A Career Direction Epiphany

by Jeb on February 16, 2001

Recently, I had a job interview for a position in Redfern. It was scheduled at the hour of 9am.

I have a hint for all recruiters: if you find someone willing and, in some isolated rare cases, eager to attend a job interview at 9am – employ said candidate without further investigation. Willingness to awake at such an hour means breaking a habit of long, late nights of doing nothing in particular.

To further test the strength of your potential employ, schedule a meeting at 1.30pm. This is sneakily in the dead middle of the unemployed’s afternoon trifecta (Jerry Springer, Beauty and the Beast, Ricki Lake). More than 30% of employees who leave a position within a fortnight of taking up a job cite an unbreakable habit of daytime TV as their reason for leaving.

Of course, the potential employee could always act as I do, and stay up late anyway, only to have to survive on three hours sleep and stumble into the interview with a splitting bourbon headache.

Attending interviews on a low reserve of sleep is not something I recommend. Your vocabulary seems to directly correlate with the level of rest achieved, so when you’re asked questions such as ‘Tell me about a time when you’ve been in a difficult position that you succesfully worked out of,’ your brain can’t recall simple phrases such as ‘medicinal purposes’.

I’d attended the interview and answered the questions thrown my way somewhat satisfactorily, especially considering my questionable state. I stumbled onto the train platform at Redfern station – thankfully, most people at Redfern station are in a questionable state, so I blended in easily.

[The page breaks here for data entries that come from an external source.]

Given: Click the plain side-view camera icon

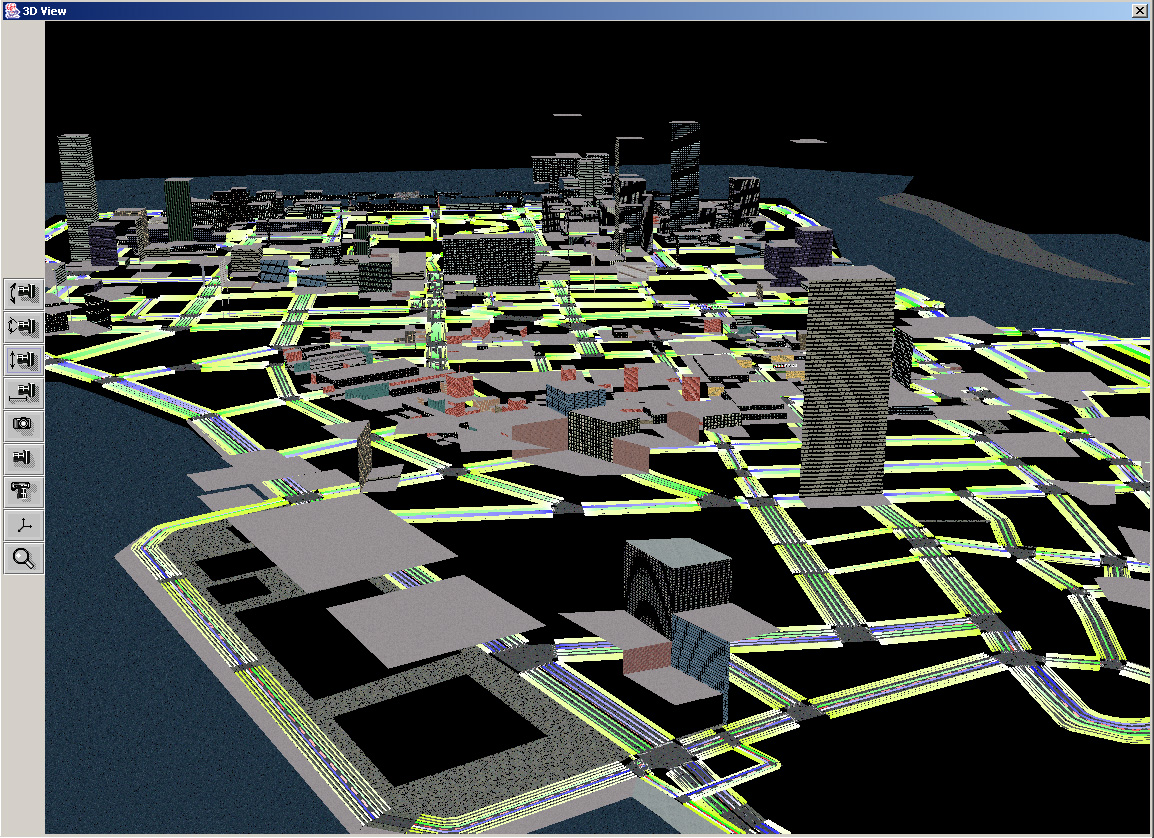Looking at the screenshot, I should [23, 459].
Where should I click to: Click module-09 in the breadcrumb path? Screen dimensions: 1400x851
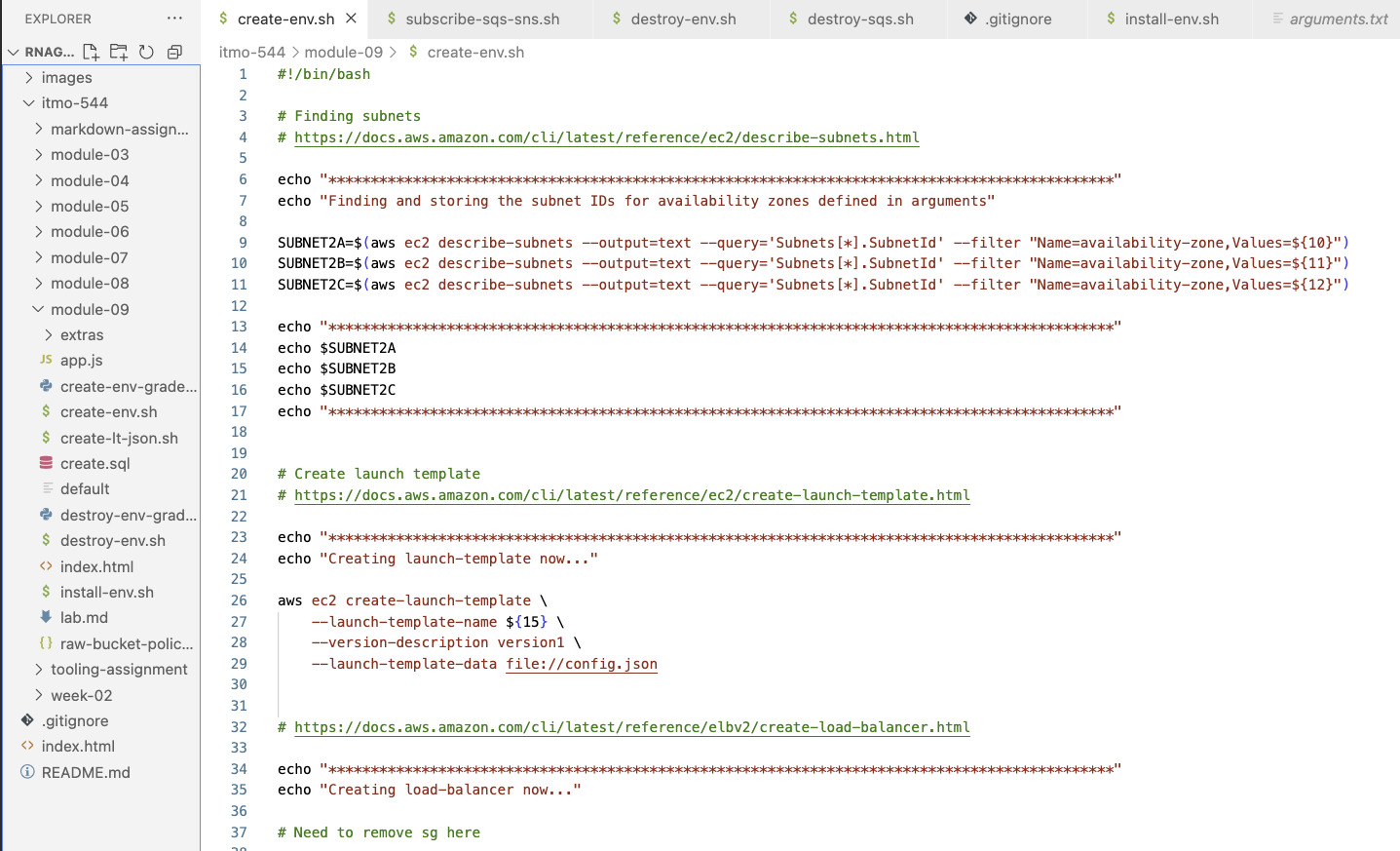point(343,52)
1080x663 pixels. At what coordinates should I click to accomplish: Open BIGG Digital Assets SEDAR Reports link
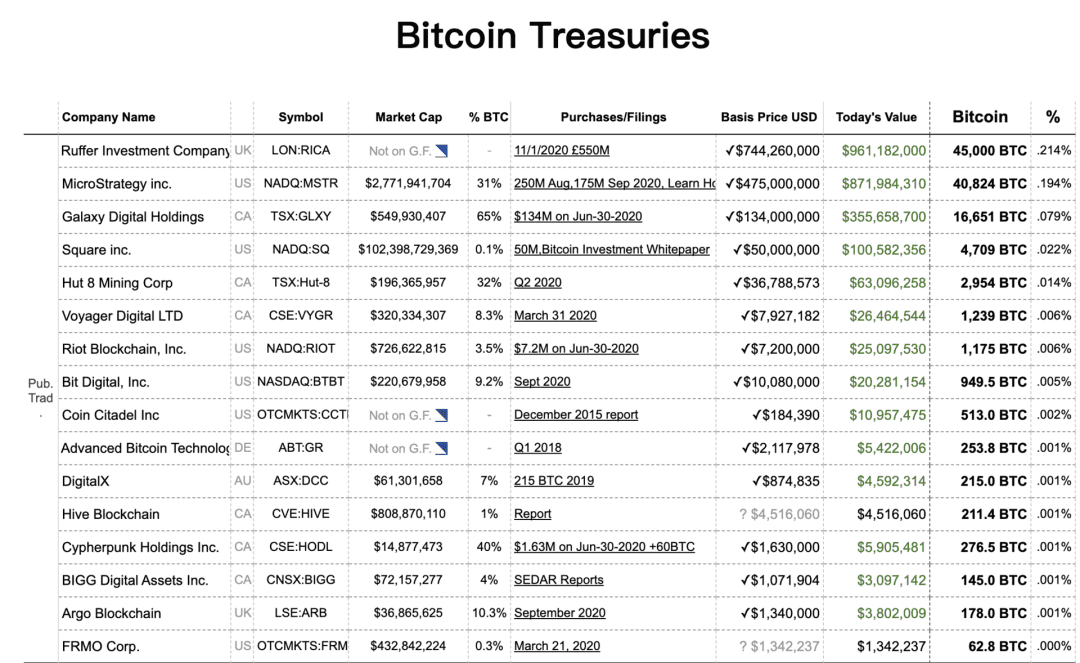(559, 580)
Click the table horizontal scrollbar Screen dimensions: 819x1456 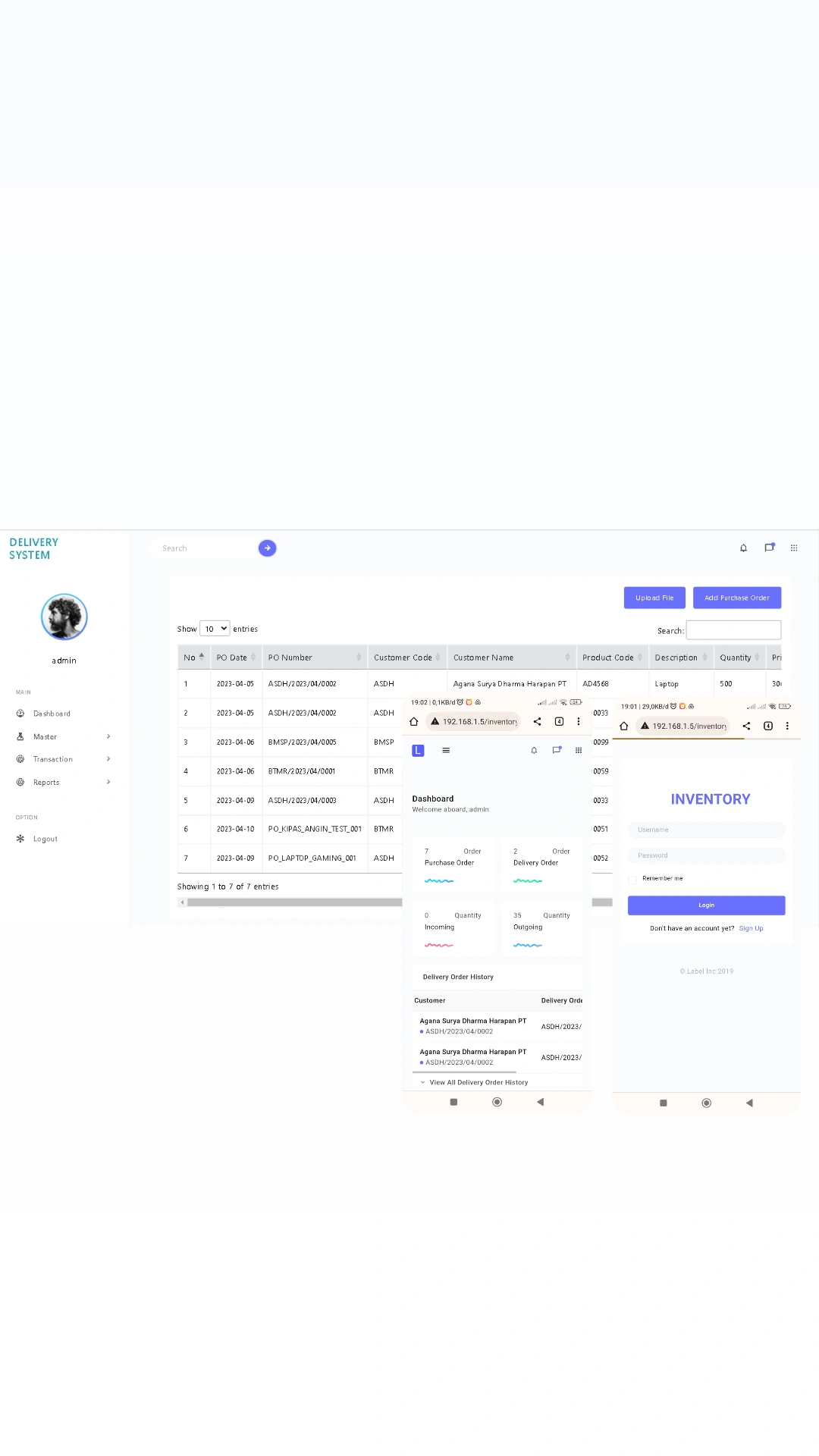[x=294, y=902]
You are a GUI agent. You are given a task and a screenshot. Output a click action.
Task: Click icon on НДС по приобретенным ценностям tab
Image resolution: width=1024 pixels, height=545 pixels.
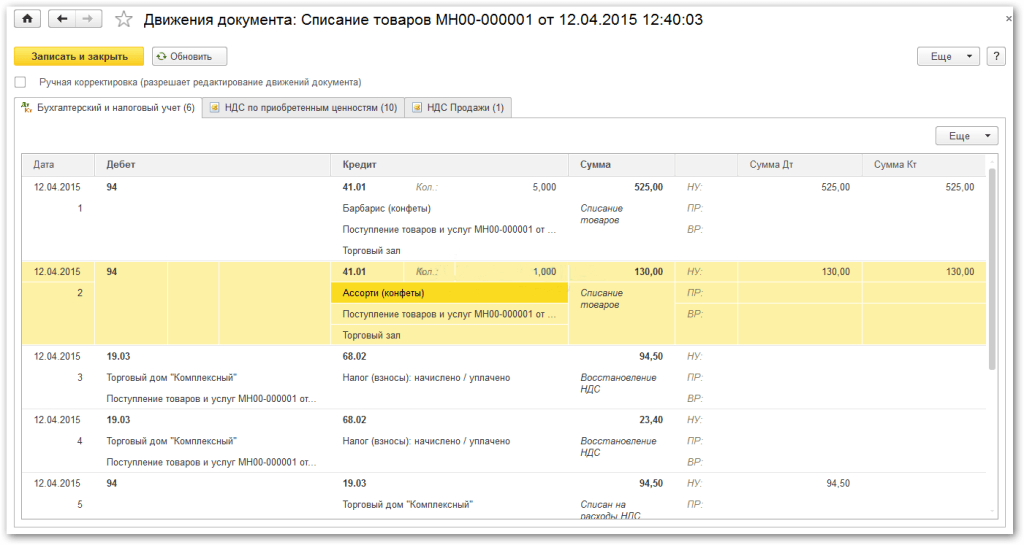click(214, 108)
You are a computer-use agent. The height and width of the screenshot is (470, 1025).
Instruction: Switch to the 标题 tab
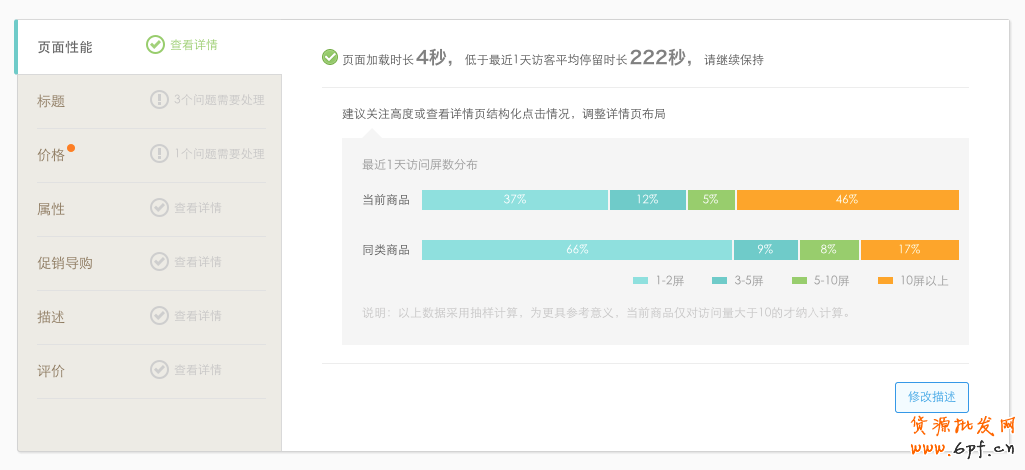coord(51,101)
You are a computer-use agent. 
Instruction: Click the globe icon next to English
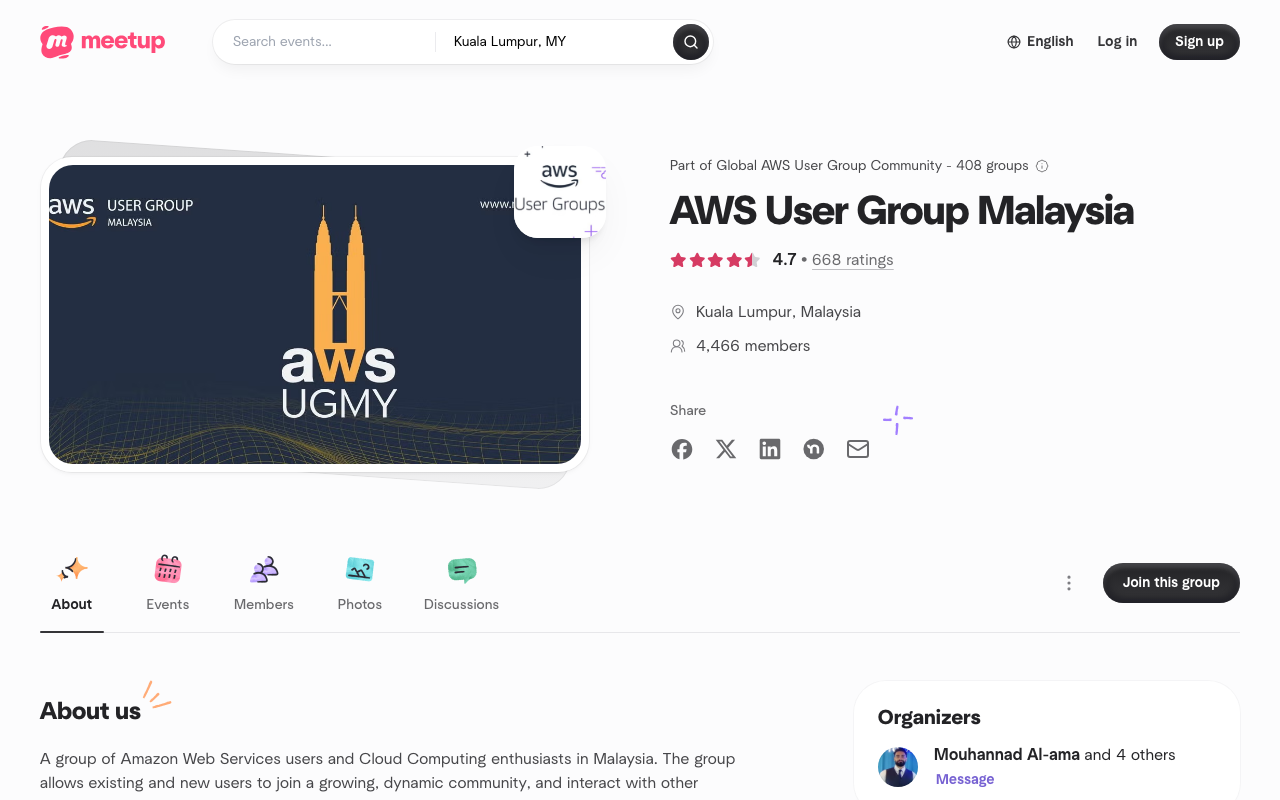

As I stood waiting for my train, I was pondering the issue of my career direction. I was still going for customer service jobs, but they didn’t seem to pay as much as I needed. Personal assistant jobs were starting to have some appeal, but I still didn’t feel it was what I wanted to do for the rest of my life.

A large, apeish female lumbered out of the train platform’s control room, and changed the indicators for the next train. The indicators which detail what stations the next train is stopping at still operate on a manual basis at Redfern station. Instead of computerised screens, a person will pull down a large sign with a lengthy metal rod, hooked at the end.

The woman was quite intimidating – in fact, I could hear her snorting in leiu of breathing even from a good twenty metres away. She strode towards me as if she had a serious problem with the way my face looked, perhaps sensing apprehension of some sort (quite a common occurance between complete strangers in Redfern). After cocking her head at me, slitting her eyes and emitting a hissing noise from her left nostril, she concluded I was no threat. She roared back into the cocoon of her control room.

As a trickle of rain started leaking from the sky, I moved closer under the covered area of the platform for shelter. The position I took happened to be right next to the apewoman’s control room, however; and she nearly trod me underfoot as she rumbled out to change the signage for the next train.

She glanced at me sideways, still unsure; when two youths who looked like they took the words of Fred Durst as gospel yelled out to the lady.

‘G’day, LUV!’ they shouted in an extremely derogatory tone. Presuming they weren’t truly admiring the woman’s shaved head and pierced nose, I guessed this was to be taken as some sort of insult.

The lady seemed quite taken aback and stopped in her tracks. For all her apparent ferociousness, she didn’t seem to bite so much as bark.

I turned to her. ‘Why don’t you say something back?’ I suggested.

‘Yeah,’ she agreed. ‘YA FUGGEN COCKSUCKERS,’ she then bellowed.

The duo turned on their heels, schoolbags flung aside. ‘Aw yeah?’ one of them challenged.

‘Yo mama!’ the other declared.

The woman then took a predatory step forward and raised her hooked rod above her head like a weapon of war. It wouldn’t have surprised me to here a dinosaur-esque roar emit from her mouth.

The two hoodlums sniggered and gave her the finger. ‘Sure, LUV!’ one of them called. That was as good as showing a red flag to a bull, and the woman put her head down and thundered forward like a battering ram, flailing her hooked weapon around.

‘This hook will be in ya NECK!’ she screamed.

However, the forthcoming injuries weren’t to be in vain at all. After standing at witnessing the events that had just passed, I’d solved a major obstacle.

All along, I’d just needed a customer service job with spice. Suddenly, I’d found it. I now have an equation for my new career.

Customer Service + Warranted Violence Towards Patrons = Job Satisfaction.